Cytotoxic T‐lymphocyte antigen‐4 inhibits GATA‐3 but not T‐bet mRNA expression during T helper cell differentiation

Summary Naive CD4 + T‐cell differentiation to T helper 1 (Th1) and Th2 cells is dependent on T‐bet and GATA‐3 factors, respectively. T‐bet and GATA‐3, indeed, through chromatin remodelling allow transcriptional activation of Ifnγ and Th2 cytokine ( Il4, Il5, Il13 ) genes, respectively. We investigated the effects of the negative costimulatory receptor cytotoxic T‐lymphocyte antigen‐4 (CTLA‐4) on GATA‐3 and T‐bet mRNA expression and Th cell differentiation in mouse naive CD4 + T cells. Our results show that CTLA‐4 inhibits GATA‐3 mRNA expression and Th2 cell differentiation. At variance, CTLA‐4 does not affect T‐bet mRNA expression and Th1 cell differentiation. GATA‐3 mRNA expression is inhibited when CD4 + cells are stimulated under both neutral (i.e. absence of cytokines) and Th2‐polarizing (i.e. presence of interleukin (IL)‐4) conditions, the effect being larger under the latter condition.
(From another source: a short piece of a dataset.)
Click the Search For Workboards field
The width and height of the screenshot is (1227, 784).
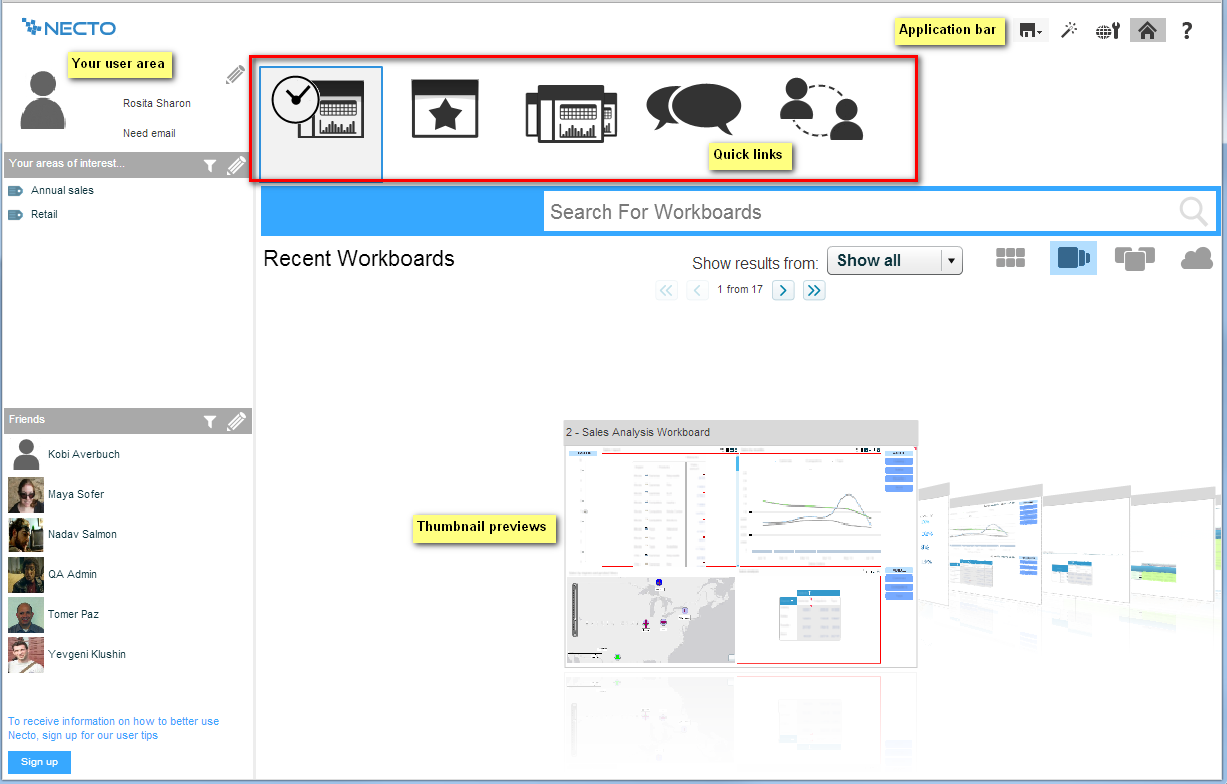coord(860,212)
Hence CTLA‐4 might affect the IL‐4/signal transducer and activator of transcription‐6 (STAT6) pathway leading to GATA‐3 mRNA up‐regulation. We found, indeed, that CTLA‐4 engagement inhibits STAT6 activation leaving unaffected the STAT6 protein level. Moreover, CTLA‐4 engagement drastically inhibits IL‐4Rα mRNA and protein up‐regulation under Th2‐polarizing conditions. Thus, CTLA‐4 exerts a tight control on Th2 cell differentiation by negatively regulating both the CD3/CD28 and the IL‐4/STAT6 pathways.